» **What you will do**
Transcribe exactly, and without pictures, only the lines from the one bearing "Given: Click the green 0.01124691 price label" through the final line of the data below.

» **The records**

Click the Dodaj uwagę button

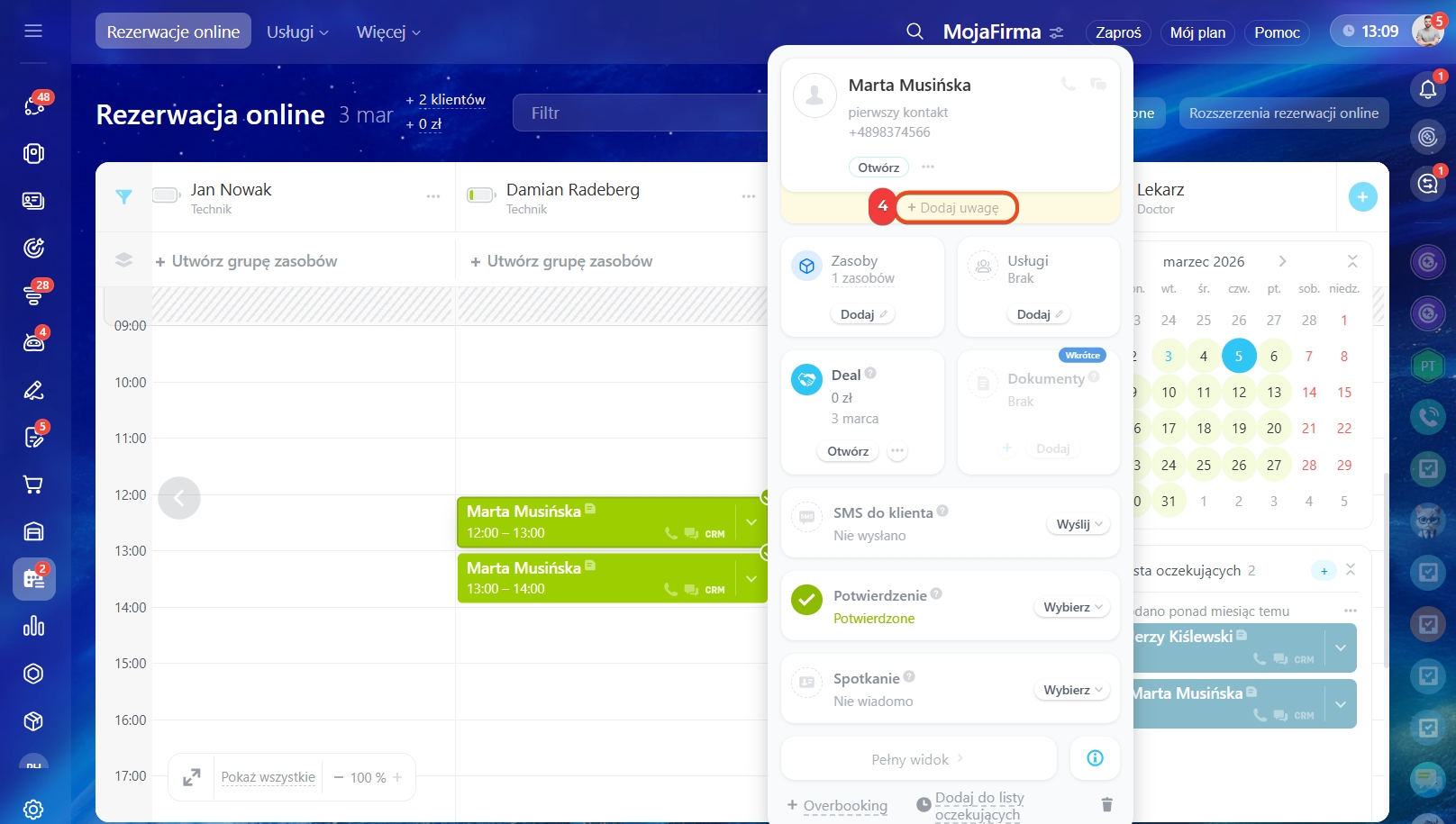956,208
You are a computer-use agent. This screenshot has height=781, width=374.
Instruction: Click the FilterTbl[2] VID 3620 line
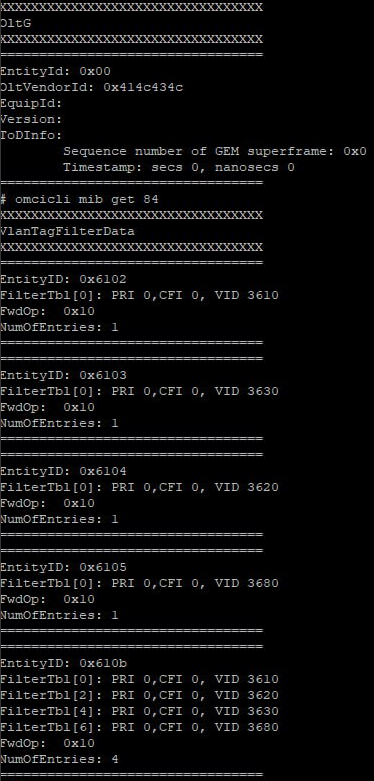click(x=139, y=695)
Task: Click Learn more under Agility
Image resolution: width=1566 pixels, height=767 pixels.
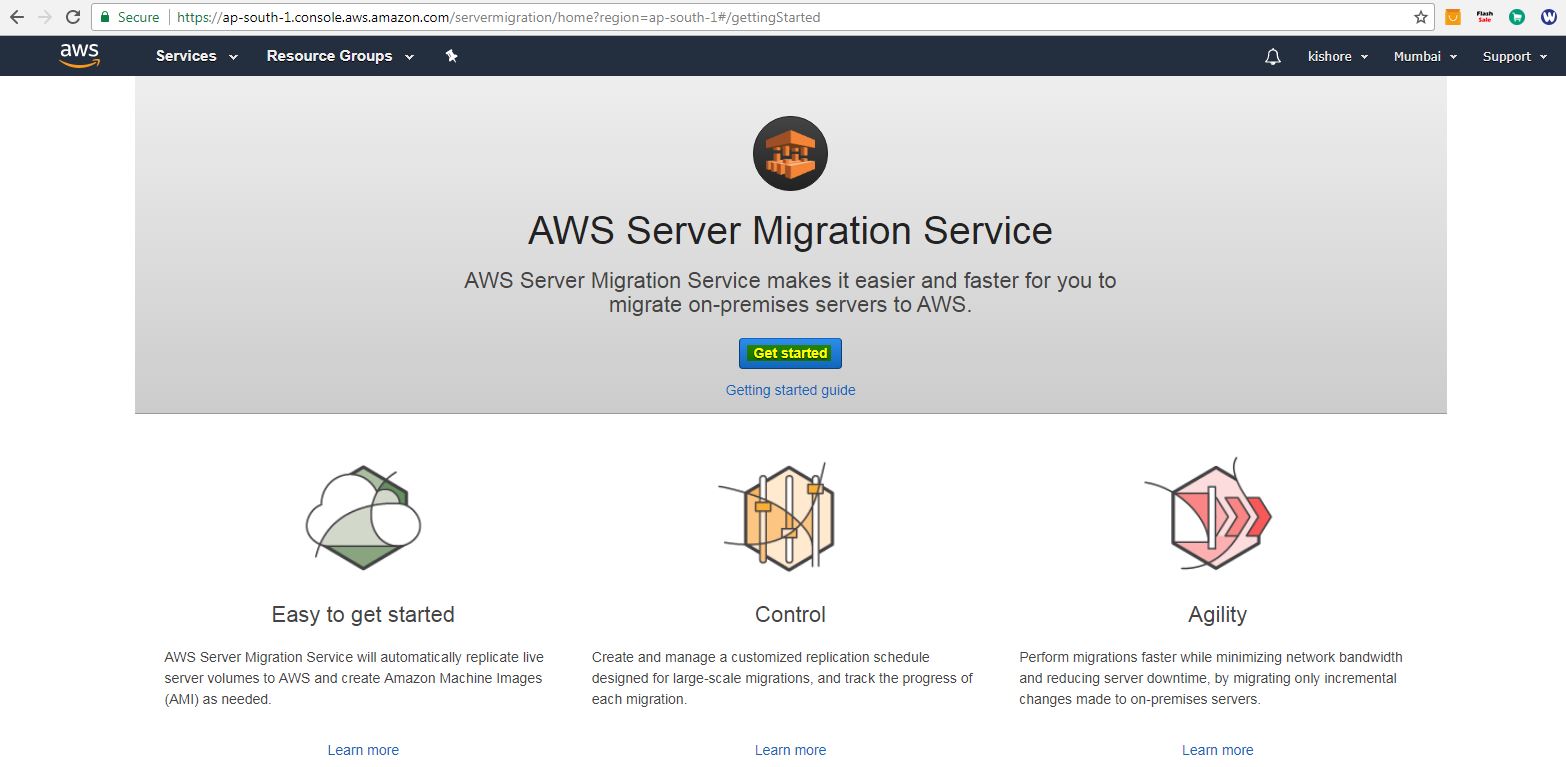Action: tap(1217, 750)
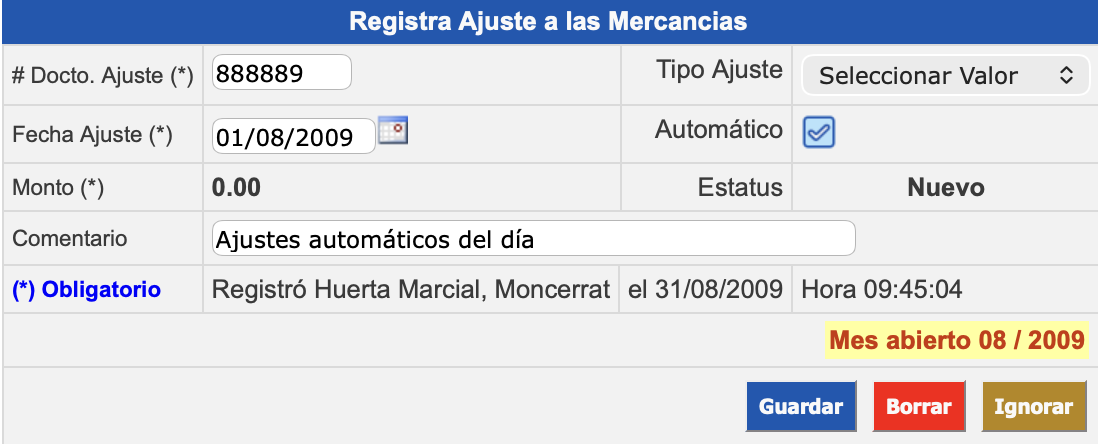Click the Registró Huerta Marcial, Moncerrat text
Viewport: 1098px width, 444px height.
click(412, 290)
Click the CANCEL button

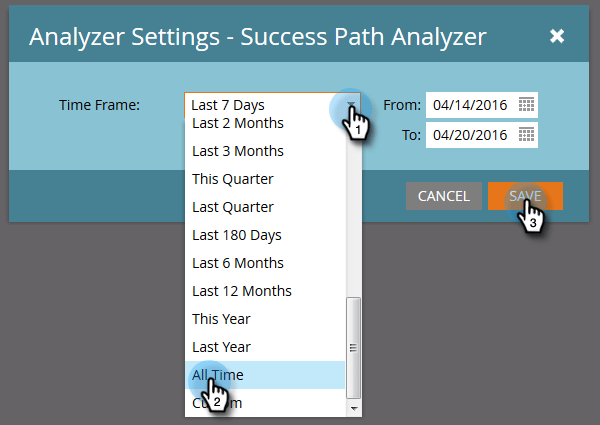point(443,196)
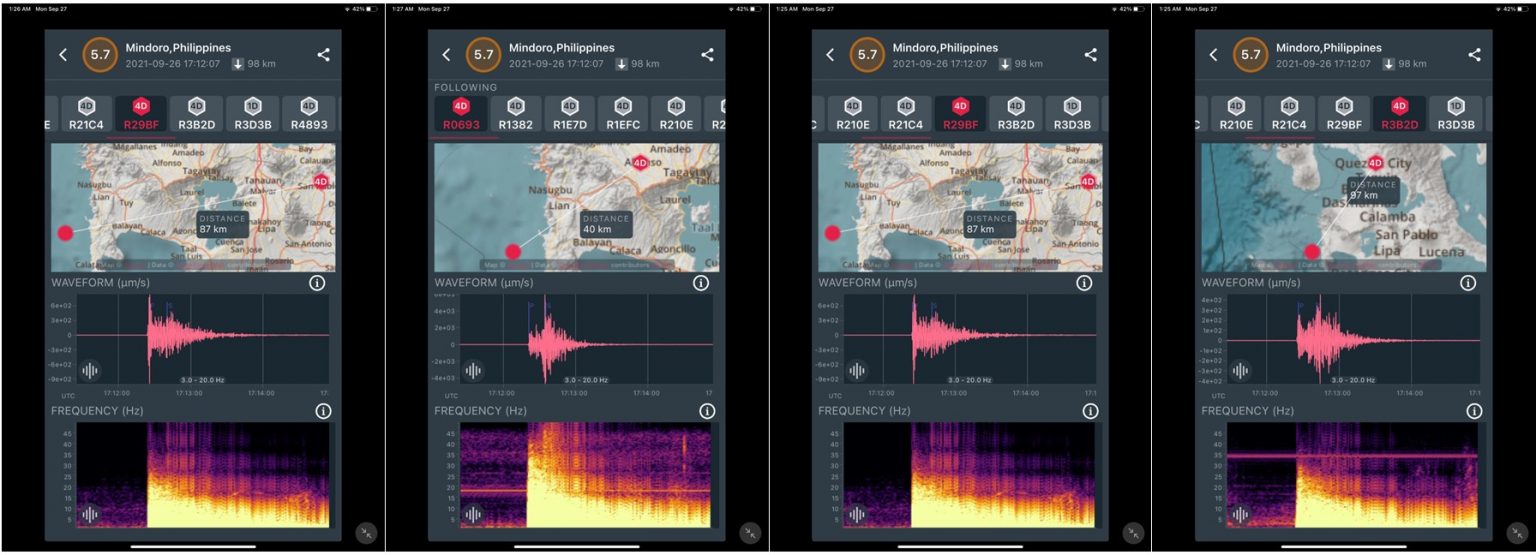Choose the R3D3B tab beside R4893

pyautogui.click(x=252, y=115)
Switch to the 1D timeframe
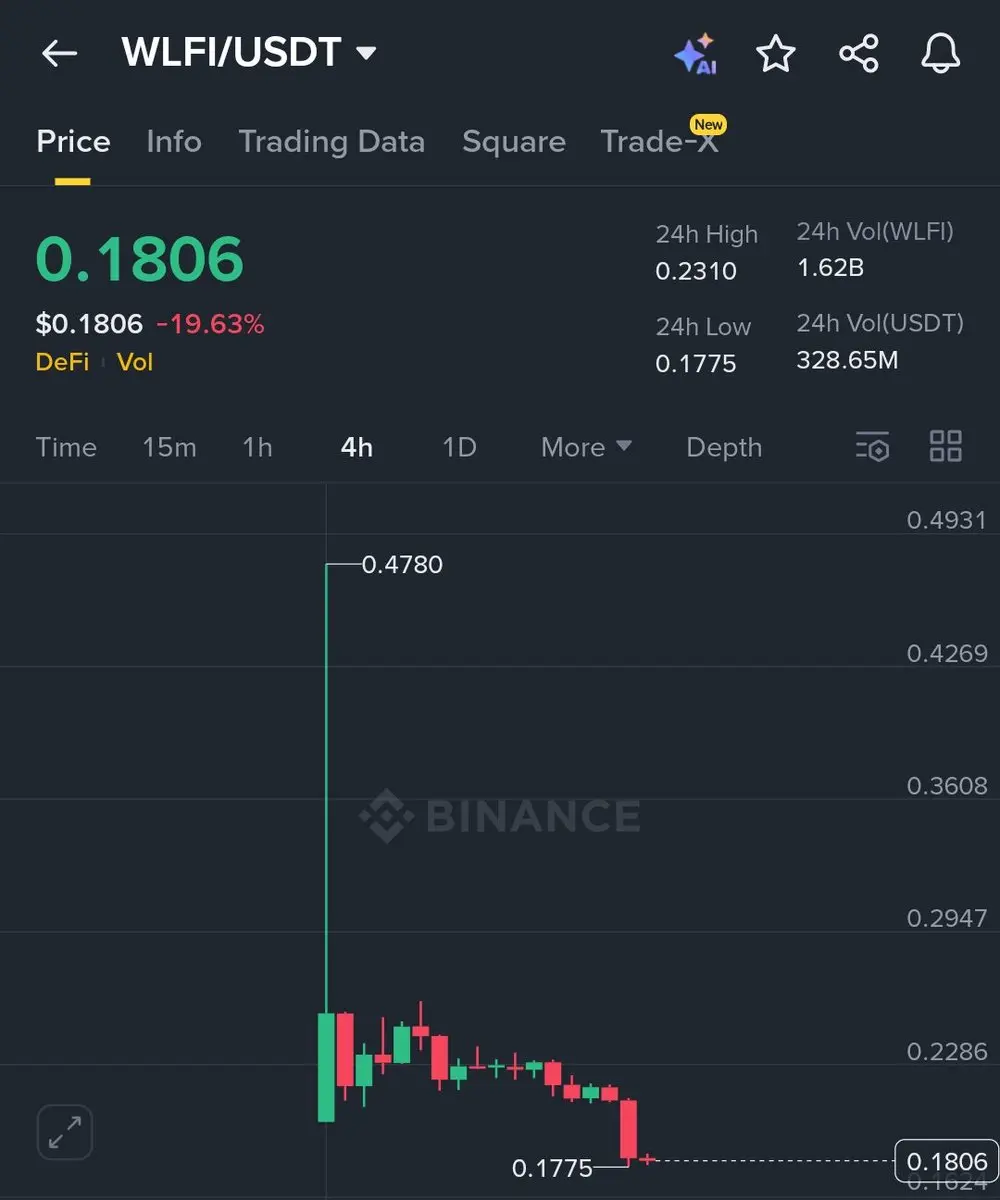 tap(459, 447)
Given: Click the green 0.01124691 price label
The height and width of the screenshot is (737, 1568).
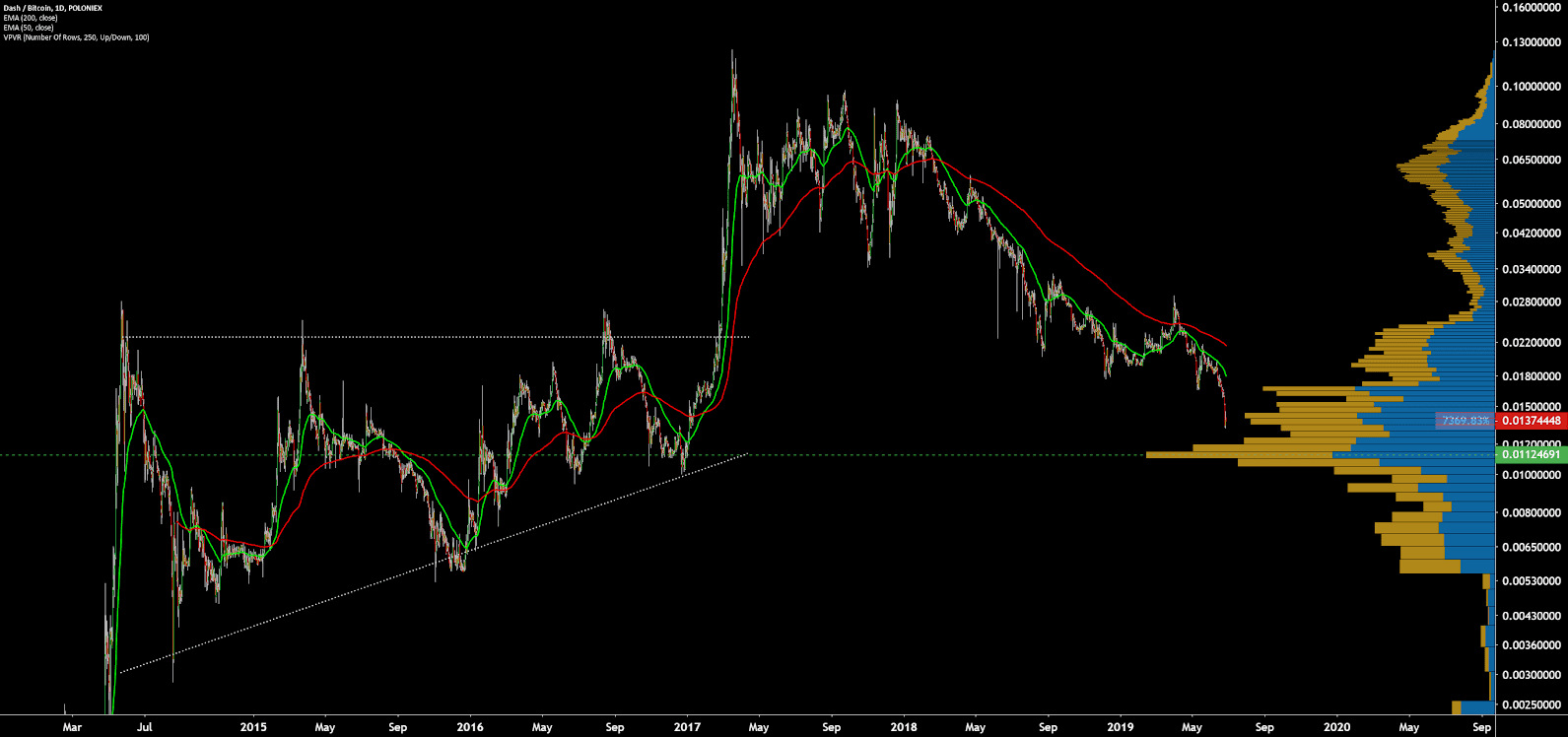Looking at the screenshot, I should tap(1531, 455).
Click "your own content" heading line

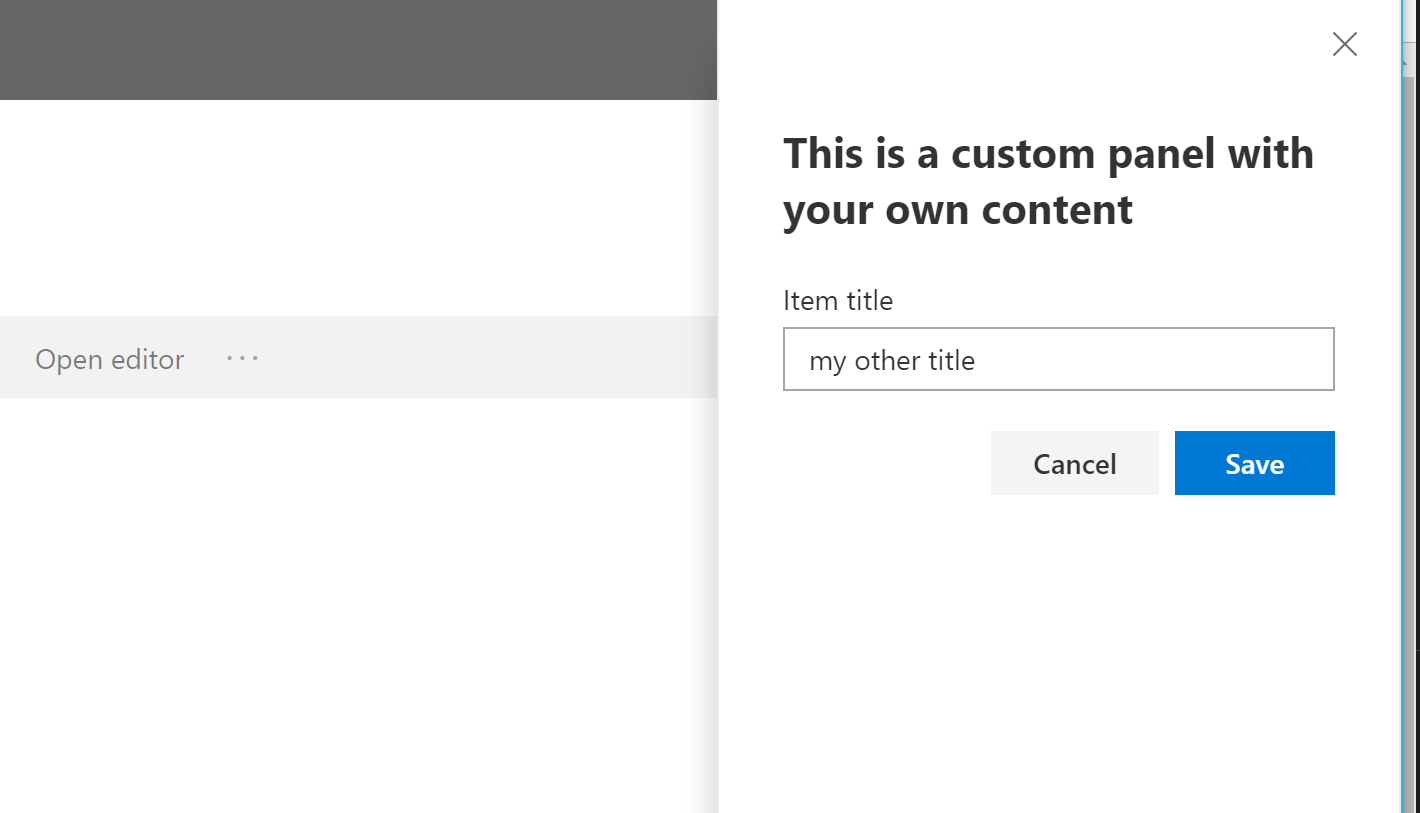[957, 210]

» **Exercise solution**
Given: Click the green 0.01124691 price label
The height and width of the screenshot is (737, 1568).
Looking at the screenshot, I should tap(1531, 455).
Click "your own content" heading line

[957, 210]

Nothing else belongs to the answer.